The need for e-commerce companies to monitor and track online activity around their websites, apps and marketing campaigns is well understood. Indeed, that’s one of the trump cards online has over offline commerce – it’s easier to track behavior and habits with digital consumers.
But one company is looking to bridge the online/offline divide, serving up analytics to help retailers understand the impact their marketing is having on customer footfall in their brick-and-mortar stores.
Welcome to Walkbase
Founded in 2011, Walkbase is a Finland-based startup and alumnus of Aalto University’s Startup Sauna accelerator program, offers sensor-based technology to stores, so they can monitor consumers via signals transmitted from their mobile phones.

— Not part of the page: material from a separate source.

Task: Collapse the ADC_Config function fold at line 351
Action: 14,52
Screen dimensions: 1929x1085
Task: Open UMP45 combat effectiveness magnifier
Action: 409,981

The company provides retailers with small boxes to install which capture signals transmitted from any WiFi-enabled device. In turn, this data is then sent to Walkbase’s cloud-based analytics platform which delivers location-based data to the retailer via an online dashboard.
In terms of how this data can be used, well, it reveals patterns around how customers move within a store, where they stop, how long they stay for, where they return to and more. Walkbase is keen to stress that this data is anonymized and thus ‘non-personal’.
It’s worth noting here that WiFi must be enabled (but not necessarily connected to a network) on a device for it to be trackable – Walkbase doesn’t monitor 3G or any other kind of signal. Also, it’s not just about “super-accurate foot traffic count,” says Walkbase CCO Andris K. Berzins, “but in understanding changes in foot traffic levels over time and between stores, the dwell time and the proportion of returning customers.”
With a slew of customers already in Finland and across Europe, Walkbase is today announcing a new beta product that looks to better bridge the online/offline divide.
Walkbase & Google Universal Analytics
You may remember that Google recently rolled out the public beta of Universal Analytics, to cover more devices, apps and interactions – it’s essentially a new version of Google Analytics to let businesses tailor it to their needs and glean “a more complete vision of the entire marketing funnel.” In short, retailers can now mix online data with their own offline data, such as point-of-sale (POS) transactions.
Walkbase is now integrating with this new Google Analytics incarnation, which will allow its customers to not only measure click-through-rates (CTRs) for online campaigns, but to match that data with physical foot-traffic patterns in stores.
Stores can import the retail analytics data and compare this side-by-side against marketing campaign data from Google Analytics. Comparing the two, as well as historical pre-campaign data, means they can evaluate campaign efficacy and understand how well online activity translates into offline visitors.
“If a campaign is not performing, a retailer could understand if that is because it is not delivering a stream of consumers or whether they are coming and browsing at the store but decide not to buy – the latter being something that can be addressed by improving store operations and customer service,” explains Walkbase CEO, Tuomas Wuoti.
During the beta phase, Google Universal Analytics integration is being offered for free to select Walkbase customers.
To coincide with this news, Walkbase is also announcing it has closed a new seed round of funding, led by two Russian investors – Leonid Volkov, a startup adviser at Yandex, and Leonid Gluzman, founder of NadoVmeste.ru, and who also led KupiKon.ru.
The existing Finnish angel investors are also joined by Jan Blomquist, member of the board of Life, a retail chain for health food in the Nordic region. The seed round figure hasn’t been disclosed.
It’s an interesting space for sure – using consumer technology to track their activity in physical environments. Indeed, London-based Viewsy is another company operating in this realm, and is perhaps proof that while e-commerce is certainly a force to be reckoned with, there’s still life left in the high street.